Il lunedì di Pasquetta si alza ulteriormente l’asticella. I quattro rioni, alle 14.30, scendono in campo con i carri allegorici costruiti in mesi di lavoro, sfilano per il paese e poi si danno battaglia nel fiume. Nel Palio maschile dell’anno scorso l’aveva spuntata il Rione Casone, che dunque quest’anno sarà chiamato a difendere il titolo. Durante la giornata torna anche la disfida tra Tredozio e Arcevia, comune marchigiano gemellato dal 1982: due paesi, due regioni, una stessa passione per l’uovo. Al momento i tredoziesi conducono per 40 a 32, e non hanno nessuna intenzione di mollare il vantaggio.
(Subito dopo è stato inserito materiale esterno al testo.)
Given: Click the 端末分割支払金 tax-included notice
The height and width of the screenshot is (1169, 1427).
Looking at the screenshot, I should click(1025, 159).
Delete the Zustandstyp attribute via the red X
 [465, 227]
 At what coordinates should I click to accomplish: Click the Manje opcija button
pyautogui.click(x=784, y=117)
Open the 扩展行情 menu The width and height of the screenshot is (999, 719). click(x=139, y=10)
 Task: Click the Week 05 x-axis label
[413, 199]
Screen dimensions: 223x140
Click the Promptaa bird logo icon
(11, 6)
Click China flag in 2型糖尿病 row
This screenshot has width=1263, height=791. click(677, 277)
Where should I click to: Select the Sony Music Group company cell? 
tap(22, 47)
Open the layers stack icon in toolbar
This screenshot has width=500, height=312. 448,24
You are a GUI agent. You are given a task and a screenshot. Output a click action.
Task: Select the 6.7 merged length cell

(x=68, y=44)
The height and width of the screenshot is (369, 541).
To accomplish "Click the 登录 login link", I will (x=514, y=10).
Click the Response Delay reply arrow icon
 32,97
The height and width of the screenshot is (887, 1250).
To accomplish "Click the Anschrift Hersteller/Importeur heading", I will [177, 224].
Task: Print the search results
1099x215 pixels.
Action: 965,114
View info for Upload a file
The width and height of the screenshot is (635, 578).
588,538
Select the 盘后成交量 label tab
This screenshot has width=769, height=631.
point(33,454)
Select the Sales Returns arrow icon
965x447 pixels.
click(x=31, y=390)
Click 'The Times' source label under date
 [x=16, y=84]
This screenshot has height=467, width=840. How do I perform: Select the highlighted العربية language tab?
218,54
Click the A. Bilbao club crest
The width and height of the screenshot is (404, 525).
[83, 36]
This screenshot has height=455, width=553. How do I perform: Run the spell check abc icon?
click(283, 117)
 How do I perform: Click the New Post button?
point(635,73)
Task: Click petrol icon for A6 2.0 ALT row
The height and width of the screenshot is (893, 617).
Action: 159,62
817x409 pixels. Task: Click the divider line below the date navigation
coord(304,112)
A fare da cornice alle due giornate, stand gastronomici con piadina, bartolaccio, polenta e tagliatelle al ragù, mostre fotografiche, bancarelle e musica. Domani sera i fuochi d’artificio chiuderanno in bellezza la prima giornata, mentre dalle 18 l’AperiPalio animerà la piazza con vino, birra e il dj set di PiterPan. L’ingresso è a offerta libera.